Welcome to End Point’s blog

Ongoing observations by End Point people

Subverting Subversion for Fun and Profit

One of our clients recently discovered a bug in a little-used but vital portion of the admin functionality of their site. (Stay with me here...) After traditional debugging techniques failed on the code in question, it was time to look to the VCS for identifying the regression.

We fortunately had the code for their site in version control, which is obviously a big win. Unfortunately (for me, at least), the repository was stored in Subversion, which means that my bag o' tricks was significantly diminished compared to my favorite VCS, git. After attempting to use 'svn log/svn diff -c' to help identify the culprit based on what I *thought* the issue might be, I realized that svn was just not up to the task.

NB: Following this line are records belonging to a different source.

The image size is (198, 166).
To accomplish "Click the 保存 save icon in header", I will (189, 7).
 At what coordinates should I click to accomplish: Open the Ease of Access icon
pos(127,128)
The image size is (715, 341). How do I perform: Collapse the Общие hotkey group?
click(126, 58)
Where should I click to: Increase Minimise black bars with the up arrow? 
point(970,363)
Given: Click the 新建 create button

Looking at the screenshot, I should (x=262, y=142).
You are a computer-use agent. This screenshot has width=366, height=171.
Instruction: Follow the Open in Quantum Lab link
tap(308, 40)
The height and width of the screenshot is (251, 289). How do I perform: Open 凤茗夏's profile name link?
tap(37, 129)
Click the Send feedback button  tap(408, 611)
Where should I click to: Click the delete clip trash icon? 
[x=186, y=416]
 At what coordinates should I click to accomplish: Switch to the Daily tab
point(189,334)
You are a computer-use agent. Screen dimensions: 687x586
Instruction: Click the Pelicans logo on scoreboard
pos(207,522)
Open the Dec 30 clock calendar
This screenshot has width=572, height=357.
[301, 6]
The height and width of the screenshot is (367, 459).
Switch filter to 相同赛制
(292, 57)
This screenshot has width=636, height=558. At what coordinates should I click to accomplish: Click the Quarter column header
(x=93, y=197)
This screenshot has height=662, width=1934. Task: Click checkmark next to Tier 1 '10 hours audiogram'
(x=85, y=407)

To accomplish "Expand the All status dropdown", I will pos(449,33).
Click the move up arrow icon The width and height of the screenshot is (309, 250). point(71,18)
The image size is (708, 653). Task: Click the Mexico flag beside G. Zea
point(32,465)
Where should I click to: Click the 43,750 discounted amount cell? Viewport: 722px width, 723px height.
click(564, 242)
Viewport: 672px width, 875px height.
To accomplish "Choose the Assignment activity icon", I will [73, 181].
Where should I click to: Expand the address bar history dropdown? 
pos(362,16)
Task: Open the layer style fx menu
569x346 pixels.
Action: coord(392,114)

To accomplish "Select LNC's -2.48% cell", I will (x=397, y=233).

Enter git-svn. Using git svn clone file://path/to/repository/trunk, I was able to acquire a git-ized version of the application's repository. For this client, we use DevCamps exclusively, so the entire application stack is stored in the local directory and run locally, including apache instance and postgres cluster. These pieces are necessarily unversioned, and are ignored in the repository setup. I was able to stop all camp services in the old camp directory (svn-based), rsync over all unversioned files to the new git repository (excluding the .svn metadata), replace the svn-based camp with the new git-svn based one, and fire up the camp services again. Started up immediately and worked like a charm. I now had git installed and working in what had previously only been svn-capable before.

Now that I had a git installation, I was able to pull one of my favorite tools from my toolbox when fighting regressions: git-bisect. In my previous svn contortions, I had located a previous revision several hundred commits back which did not exhibit the regression, so I was able to start the bisect with the following command: git bisect start bad good. In this case, bad was master and good was the revision I had found previously. Using git svn find-rev rnumber, I found the SHA1 commit for the good ref as git saw it.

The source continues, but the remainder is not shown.